The third and fourth articles that were used, appeared in recent issues of The Biofuels Digest. One deals with recent EPA rules that are expected to be problematical to the advanced biofuels development community. The other addresses what is really needed in order to support the research and development efforts that will be needed in order to come up with game changing innovations that can really reign-in climate change. The innovations addressed are those included in the investment strategy that Bill Gates and his Breakthrough Energy Coalition announced at The Climate Change Conference. Again, our specific interest is in trying to determine if anything they propose will help support the advancement of the biofuels industry.
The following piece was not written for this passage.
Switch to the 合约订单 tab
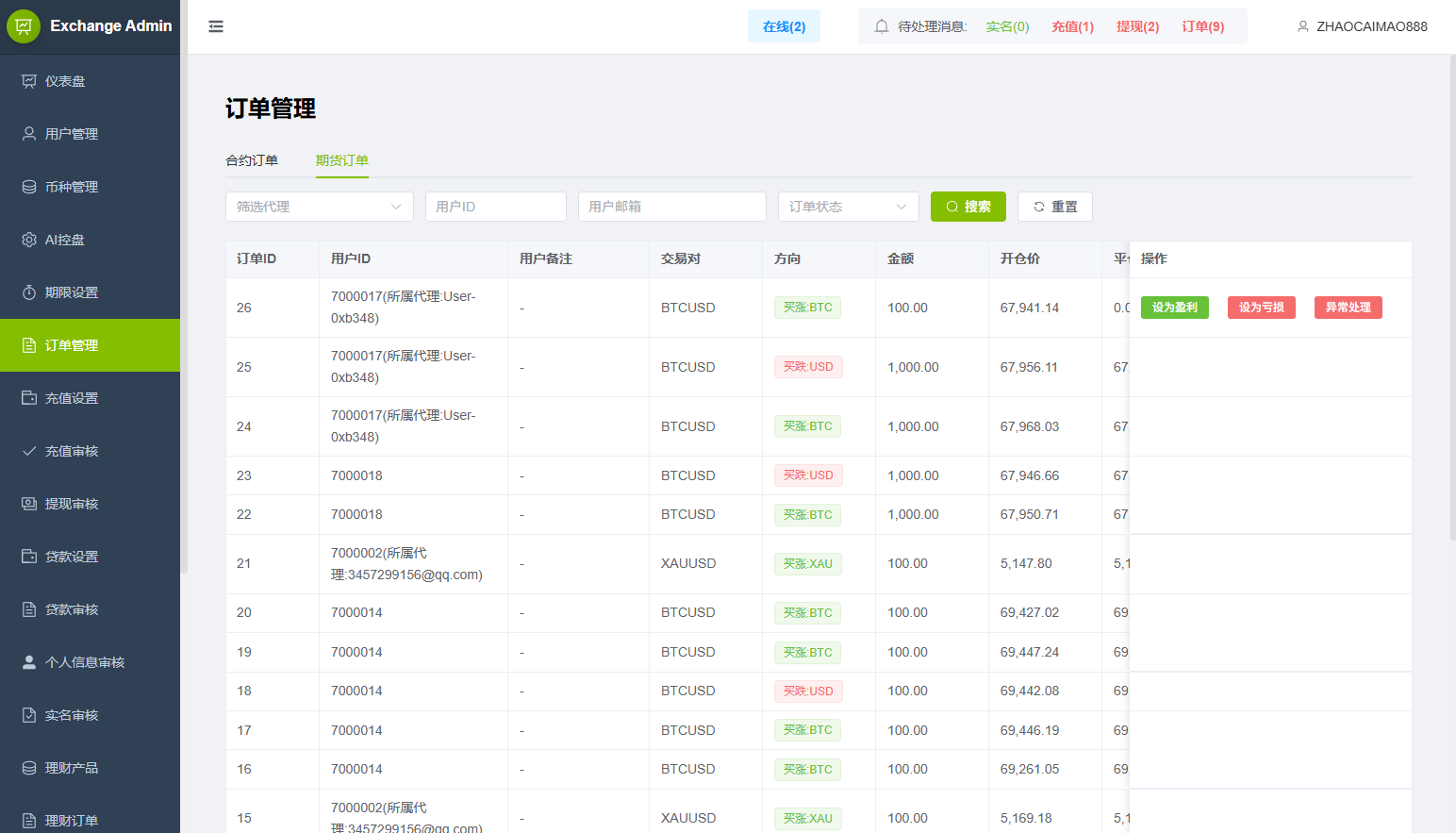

Embedded in italics in each of the synopses are observations and comments that have been made that address our specific concerns. Following these synopses is a set of conclusions, predictions of future developments in biofuels and an assessment of the limited role we expect advanced biofuels will have in meeting climate change goals.

11/28/15 Special Report in The Economist Magazine, titled “Climate Change, Hot and Bothered”.

This report was published just prior to the Paris Climate Change Conference, to put the anticipated presentations into a contextual framework and to second guess the effectiveness that some of the proposals will have in reducing global warming over the next 35 years.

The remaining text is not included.